No single outage exceeded 20 minutes.
We noticed something with Posterous that we didn’t see with any of the other blogging services, and that is that for some reason the external, custom domain names that pointed to Posterous blogs were slower and occasionally timed out, which effectively resulted in more downtime. (Blogs 3 and 4 on each service use custom domain names instead of subdomains, i.e. www.example.com instead of example.posterous.com. See why under “Methodology at the bottom of this post.).

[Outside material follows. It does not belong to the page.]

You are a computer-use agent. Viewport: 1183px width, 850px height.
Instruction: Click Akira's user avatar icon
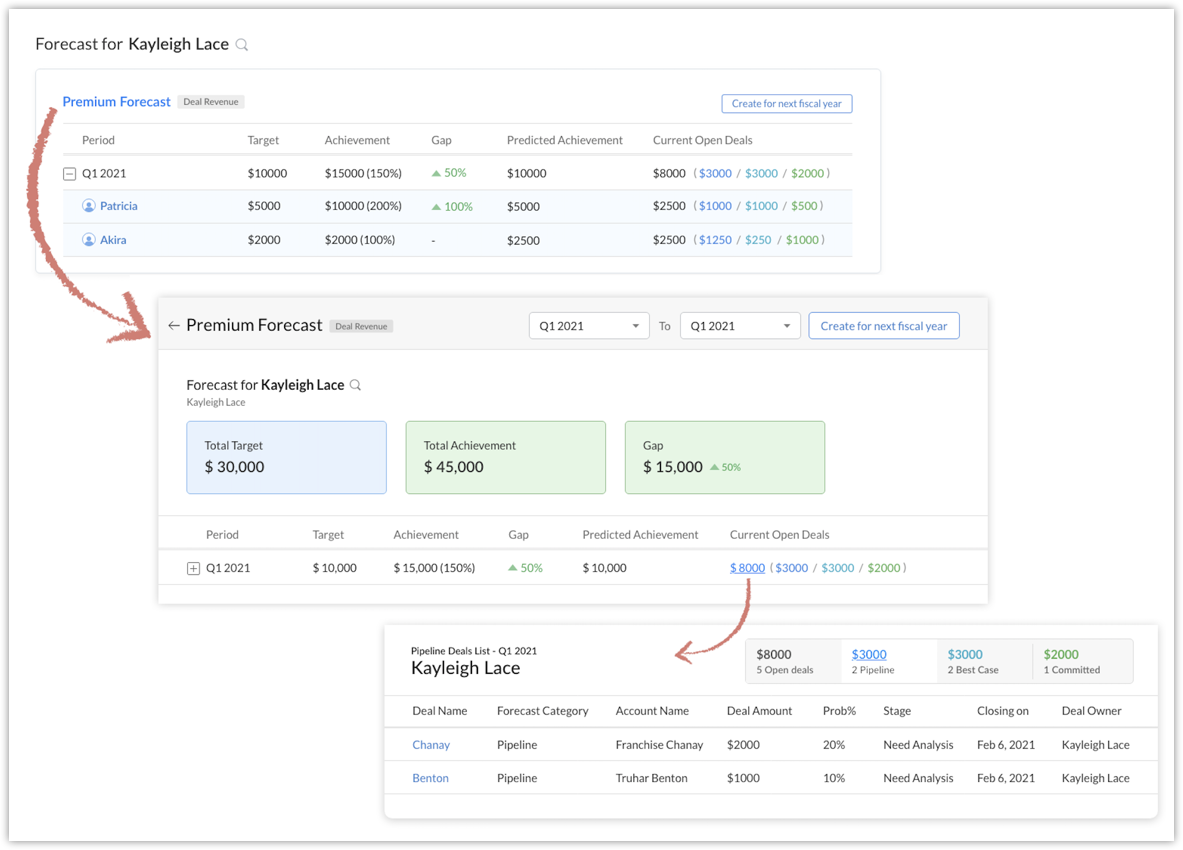[89, 240]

First we thought that maybe these custom domain names had DNS issues, in which case we would have removed any bad results caused by that since it wouldn’t have been fair to Posterous. However, the DNS resolution itself wasn’t slow, and what seemed to be causing the slowness was as far as we could see a series of redirects after getting to Posterous. It could be a coincidence, but Posterous might want to look into this just in case. (Posterous is welcome to contact us for more information, we’d help as much as we can.)
WordPress.com overview
- WordPress.com homepage uptime: 99.98%
- Average WordPress.com blog uptime: 99.99%
Since nothing of note happened (which is a good thing!) we haven’t included much analysis on this one.
No single outage exceeded 4 minutes.
Typepad overview
- Typepad homepage uptime: 99.99%
- Average Typepad blog uptime: 99.98%
Same thing here as with WordPress.com, things were stable and calm, which is good for Typepad.

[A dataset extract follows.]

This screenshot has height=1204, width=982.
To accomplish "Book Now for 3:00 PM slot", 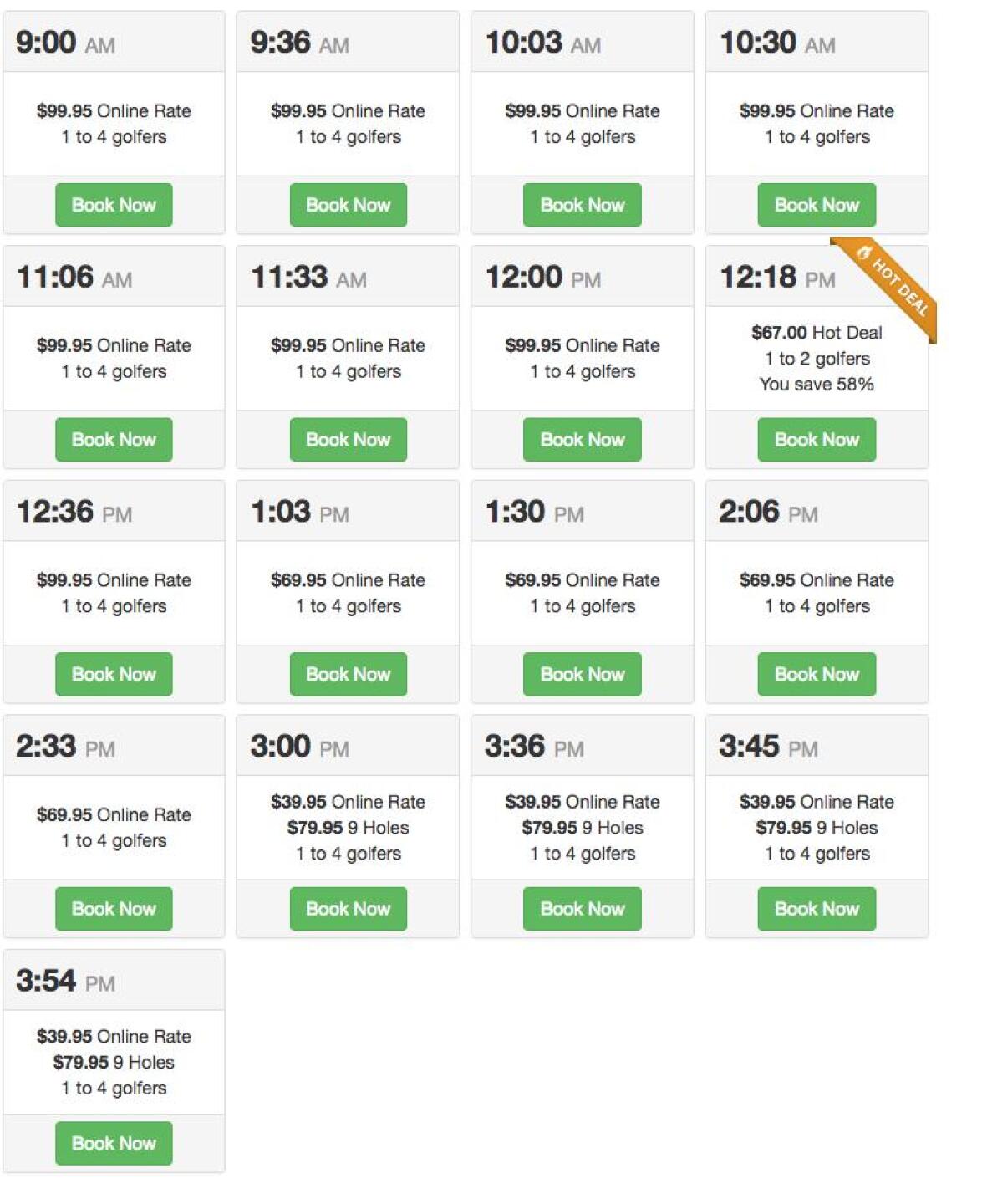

No single outage exceeded 6 minutes.
Blogger overview
- Blogger homepage uptime: 100.00%
- Average Blogger blog uptime: 100.00%
Since Blogger was the only service with zero downtime overall, we skipped the chart here. We hope you don’t mind. It simply wouldn’t have been very interesting.
Conclusion and final words
In terms of keeping blogs up and available, the winners’ stand looks like this:
- Blogger
- WordPress.com
- Typepad
- Posterous
- Tumblr
The race was very close between the top three, but we should congratulate Google for the flawless uptime of Blogger during the survey.

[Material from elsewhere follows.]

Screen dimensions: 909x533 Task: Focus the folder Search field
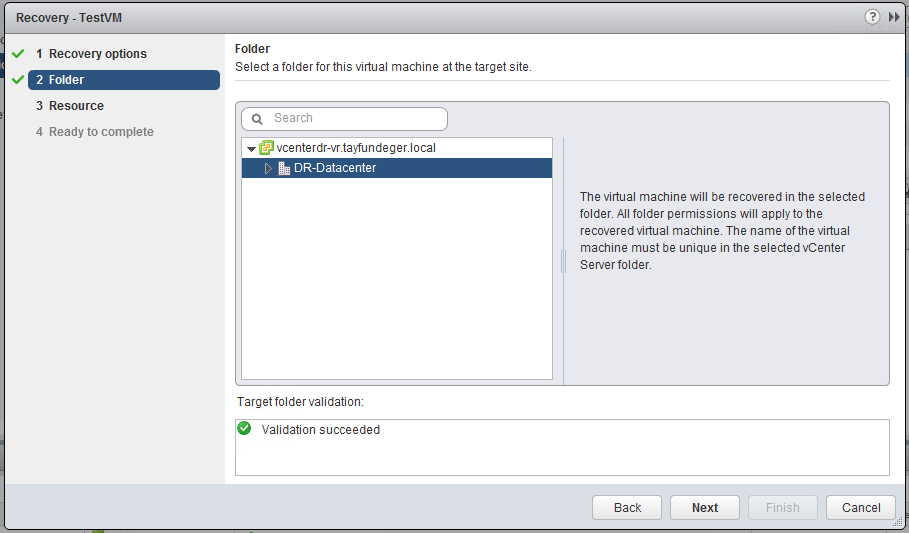click(x=344, y=118)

As for Tumblr, we think that they are very aware of their current site issues, and it’s quite possible that if we make a similar survey a few months from now things might fall out very differently. Regardless, we wish them the best of luck with this.
And finally, you might wonder what kind of uptime numbers we consider acceptable for a blogging service. We think that 99.9% uptime is an acceptable goal. It’s doable from the service provider’s point of view, and the user gets a blog that will not be down more than 43 minutes per month on average. It’s the nature of the game that uptime will vary over time, so some months will be better (or worse) than others.
Overall, with the obvious exception of Tumblr’s current predicament, these blogging services are all quite reliable. There’s of course more to choosing a blogging service than mere availability, but it’s one factor, and now you have some actual numbers so you don’t have to guess.
Methodology:
We monitored five websites for each blogging service: the homepage, and four individual blogs. The homepage was not included in any average.
Since people can put their blogs on either a subdomain to the service, or use their own domain name, we picked two representatives of each for each service. In the charts above, blog 1 and 2 for each service are on subdomains (e.g. example.tumblr.com), while 3 and 4 are on custom domain names (e.g. www.example.com). Since potential DNS issues with the custom domain names would be outside the control of the blogging services, we made sure to exclude any downtime caused by this.
This is what we count as “down”: If the blog loads so slowly we can’t load the HTML page within 30 seconds. If the server responds with an HTTP error code (5xx or 4xx). Or, of course, if the site is completely unreachable.
Monitoring was done from Pingdom’s 20+ monitoring locations spread over North America and Europe, with tests performed every minute. To avoid the risk of false positives due to local network issues, our monitoring system always performs an extra test from a second location before downtime is counted. The monitoring was done during October 15 – December 15, 2010.